We conducted the review with a broad, comprehensive search. Even though the number of selected papers was small and the ranges of prevalence rates wide, the meta-analysis produced precise confidence intervals. Since the data presented for analysis were prevalences -in cross-sectional studies- or the prevalences before the study, we preferred to use FSFI42 over other quality tools such as the JBI checklist because the former is specifically developed for comparison between studies and assessment of the quality of the information provided by the FSFI, and thus it was not relevant to assess the overall quality of the studies. One of the main limitations of this systematic review is the high level of heterogeneity, which remained unexplained despite subgroup comparison. It is likely that this type of heterogeneity is unavoidable in prevalence reviews. Another criticism may be that there is a type of selection bias in that the samples were derived from clinical care units where women attended due to their obesity.

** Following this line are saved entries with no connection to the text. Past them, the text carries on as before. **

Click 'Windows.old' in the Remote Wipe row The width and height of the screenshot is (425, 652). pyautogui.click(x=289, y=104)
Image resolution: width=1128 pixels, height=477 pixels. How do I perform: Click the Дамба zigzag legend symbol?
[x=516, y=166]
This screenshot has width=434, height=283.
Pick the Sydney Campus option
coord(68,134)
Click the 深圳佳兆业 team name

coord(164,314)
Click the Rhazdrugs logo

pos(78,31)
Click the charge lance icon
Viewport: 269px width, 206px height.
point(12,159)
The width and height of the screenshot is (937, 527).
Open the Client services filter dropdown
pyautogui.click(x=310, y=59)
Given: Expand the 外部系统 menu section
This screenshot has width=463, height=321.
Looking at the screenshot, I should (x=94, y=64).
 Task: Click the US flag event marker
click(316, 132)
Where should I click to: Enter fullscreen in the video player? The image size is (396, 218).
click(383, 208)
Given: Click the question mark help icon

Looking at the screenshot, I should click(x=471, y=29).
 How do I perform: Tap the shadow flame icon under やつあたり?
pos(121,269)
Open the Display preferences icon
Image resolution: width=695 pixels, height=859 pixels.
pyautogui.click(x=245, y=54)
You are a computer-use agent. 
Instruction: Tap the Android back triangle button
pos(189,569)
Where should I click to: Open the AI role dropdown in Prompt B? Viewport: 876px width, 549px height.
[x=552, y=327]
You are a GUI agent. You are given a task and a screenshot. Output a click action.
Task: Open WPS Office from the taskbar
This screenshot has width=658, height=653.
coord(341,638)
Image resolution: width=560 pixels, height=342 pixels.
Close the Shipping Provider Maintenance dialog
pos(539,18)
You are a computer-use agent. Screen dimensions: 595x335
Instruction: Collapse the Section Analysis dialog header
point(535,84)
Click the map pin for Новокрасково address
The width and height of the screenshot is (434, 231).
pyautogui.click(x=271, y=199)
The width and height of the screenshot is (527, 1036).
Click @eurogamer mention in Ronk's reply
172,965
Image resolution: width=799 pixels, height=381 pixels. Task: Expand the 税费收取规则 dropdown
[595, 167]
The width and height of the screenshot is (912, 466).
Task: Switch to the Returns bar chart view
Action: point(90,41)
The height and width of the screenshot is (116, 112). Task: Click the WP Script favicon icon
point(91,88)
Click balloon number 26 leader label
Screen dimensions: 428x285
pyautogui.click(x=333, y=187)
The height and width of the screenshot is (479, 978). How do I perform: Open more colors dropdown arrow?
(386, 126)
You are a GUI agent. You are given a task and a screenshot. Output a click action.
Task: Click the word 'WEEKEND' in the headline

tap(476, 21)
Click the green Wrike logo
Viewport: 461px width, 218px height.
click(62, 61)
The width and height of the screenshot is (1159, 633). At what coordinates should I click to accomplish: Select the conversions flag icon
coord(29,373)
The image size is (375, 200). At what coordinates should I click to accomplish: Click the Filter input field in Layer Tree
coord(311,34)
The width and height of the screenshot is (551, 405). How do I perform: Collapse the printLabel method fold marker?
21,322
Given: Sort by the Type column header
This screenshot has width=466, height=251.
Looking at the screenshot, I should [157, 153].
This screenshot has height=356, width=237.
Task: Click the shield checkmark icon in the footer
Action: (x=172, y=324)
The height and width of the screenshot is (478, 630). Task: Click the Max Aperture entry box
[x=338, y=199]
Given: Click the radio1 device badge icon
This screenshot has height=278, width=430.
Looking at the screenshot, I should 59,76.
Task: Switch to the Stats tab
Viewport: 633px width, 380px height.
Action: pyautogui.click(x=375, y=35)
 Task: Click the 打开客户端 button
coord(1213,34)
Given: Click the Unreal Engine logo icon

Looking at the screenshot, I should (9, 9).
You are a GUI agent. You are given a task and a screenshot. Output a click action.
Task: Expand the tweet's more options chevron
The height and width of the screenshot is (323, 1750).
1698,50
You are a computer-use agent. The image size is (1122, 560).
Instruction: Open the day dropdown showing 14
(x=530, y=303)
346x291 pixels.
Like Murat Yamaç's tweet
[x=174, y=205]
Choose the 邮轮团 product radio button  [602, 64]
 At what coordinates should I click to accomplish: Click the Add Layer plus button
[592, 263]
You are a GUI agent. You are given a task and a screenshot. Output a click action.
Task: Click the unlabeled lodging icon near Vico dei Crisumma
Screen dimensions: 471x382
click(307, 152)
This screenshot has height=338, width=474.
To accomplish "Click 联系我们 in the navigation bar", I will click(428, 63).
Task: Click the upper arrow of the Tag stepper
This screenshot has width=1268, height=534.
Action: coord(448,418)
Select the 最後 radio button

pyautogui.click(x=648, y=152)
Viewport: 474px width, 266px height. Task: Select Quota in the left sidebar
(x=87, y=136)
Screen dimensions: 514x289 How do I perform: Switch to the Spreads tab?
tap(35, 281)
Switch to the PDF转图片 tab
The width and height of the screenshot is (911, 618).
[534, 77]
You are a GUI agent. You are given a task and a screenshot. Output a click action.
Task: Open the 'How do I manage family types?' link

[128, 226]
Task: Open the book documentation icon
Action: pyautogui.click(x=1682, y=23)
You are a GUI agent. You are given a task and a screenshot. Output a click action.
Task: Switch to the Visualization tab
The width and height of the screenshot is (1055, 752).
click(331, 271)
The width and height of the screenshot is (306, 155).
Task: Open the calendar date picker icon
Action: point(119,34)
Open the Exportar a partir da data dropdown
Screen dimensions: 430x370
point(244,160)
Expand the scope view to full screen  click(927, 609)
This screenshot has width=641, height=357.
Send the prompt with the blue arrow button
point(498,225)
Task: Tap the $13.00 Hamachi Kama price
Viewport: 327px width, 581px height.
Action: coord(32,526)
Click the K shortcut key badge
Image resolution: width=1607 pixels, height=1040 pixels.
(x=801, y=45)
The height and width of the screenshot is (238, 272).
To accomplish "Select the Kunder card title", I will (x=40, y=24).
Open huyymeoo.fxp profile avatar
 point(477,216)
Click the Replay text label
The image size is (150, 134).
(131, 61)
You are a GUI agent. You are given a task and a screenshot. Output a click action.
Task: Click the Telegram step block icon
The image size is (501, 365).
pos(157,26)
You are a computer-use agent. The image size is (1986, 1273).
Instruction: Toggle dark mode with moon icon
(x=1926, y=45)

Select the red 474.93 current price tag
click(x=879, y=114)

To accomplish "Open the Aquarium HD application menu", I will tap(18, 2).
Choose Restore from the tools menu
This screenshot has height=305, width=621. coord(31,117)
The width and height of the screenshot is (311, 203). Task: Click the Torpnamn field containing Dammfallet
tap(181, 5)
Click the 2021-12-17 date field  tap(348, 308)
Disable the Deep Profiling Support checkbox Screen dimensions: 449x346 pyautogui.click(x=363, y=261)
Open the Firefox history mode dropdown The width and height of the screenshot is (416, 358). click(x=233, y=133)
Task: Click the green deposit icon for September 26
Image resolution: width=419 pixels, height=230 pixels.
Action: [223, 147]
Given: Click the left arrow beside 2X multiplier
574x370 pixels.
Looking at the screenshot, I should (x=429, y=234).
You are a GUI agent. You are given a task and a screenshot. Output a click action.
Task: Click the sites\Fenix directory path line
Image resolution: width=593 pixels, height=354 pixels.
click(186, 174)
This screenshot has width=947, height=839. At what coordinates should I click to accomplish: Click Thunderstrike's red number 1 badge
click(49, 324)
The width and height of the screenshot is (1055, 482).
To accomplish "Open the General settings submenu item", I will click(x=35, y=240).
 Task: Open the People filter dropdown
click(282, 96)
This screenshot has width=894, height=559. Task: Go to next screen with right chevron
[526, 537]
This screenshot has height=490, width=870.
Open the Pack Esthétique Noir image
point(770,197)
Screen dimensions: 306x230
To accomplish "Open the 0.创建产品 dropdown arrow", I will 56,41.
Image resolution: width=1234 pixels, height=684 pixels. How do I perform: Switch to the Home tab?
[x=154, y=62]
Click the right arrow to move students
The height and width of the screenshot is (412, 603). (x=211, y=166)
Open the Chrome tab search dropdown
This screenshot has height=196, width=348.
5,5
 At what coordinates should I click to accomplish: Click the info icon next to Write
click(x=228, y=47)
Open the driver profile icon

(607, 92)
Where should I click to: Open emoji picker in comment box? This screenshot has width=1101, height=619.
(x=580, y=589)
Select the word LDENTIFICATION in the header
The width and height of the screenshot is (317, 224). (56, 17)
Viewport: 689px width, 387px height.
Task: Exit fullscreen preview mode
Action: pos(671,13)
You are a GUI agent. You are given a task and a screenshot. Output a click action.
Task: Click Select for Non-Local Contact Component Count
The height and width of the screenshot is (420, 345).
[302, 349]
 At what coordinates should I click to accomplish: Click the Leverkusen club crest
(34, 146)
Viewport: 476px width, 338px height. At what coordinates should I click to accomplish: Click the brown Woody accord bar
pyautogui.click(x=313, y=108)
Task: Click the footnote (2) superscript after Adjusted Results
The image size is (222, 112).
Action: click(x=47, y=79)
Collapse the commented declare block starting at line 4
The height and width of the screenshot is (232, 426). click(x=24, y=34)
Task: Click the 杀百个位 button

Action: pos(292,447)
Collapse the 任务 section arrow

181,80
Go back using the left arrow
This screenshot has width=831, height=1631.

However, this is a limitation of the published literature, not of our systematic review methodology. Our selection criteria were guided by scientific reasoning26 to exclude literature potentially biased by co-morbidities related to obesity. Fig. 1 illustrates transparently the amount of research excluded with the reasons for exclusion stated. The selection criterion requiring the use the FSFI, either full version or simplified, to detect the presence of FSD added quality to our review with respect to measurement. Despite limitations,42 FSFI is a widely used validated tool to detect FSD and it evaluates the relevant domains including desire, arousal, lubrication, orgasm, satisfaction and pain related to vaginal penetration.43 The FSFI-6 questionnaire, the simplified and validated version of the FSFI,61 has similar characteristics. Given the established measurement properties of FSFI, we can conclude that obesity is a risk factor for FSD confidently based on the high prevalence observed in our review.
Conflicts of interestThere are no conflicts of interest.
KSK is Distinguished Investigator at University of Granada funded by the Beatriz Galindo (senior modality) Program of the Spanish Ministry of Education.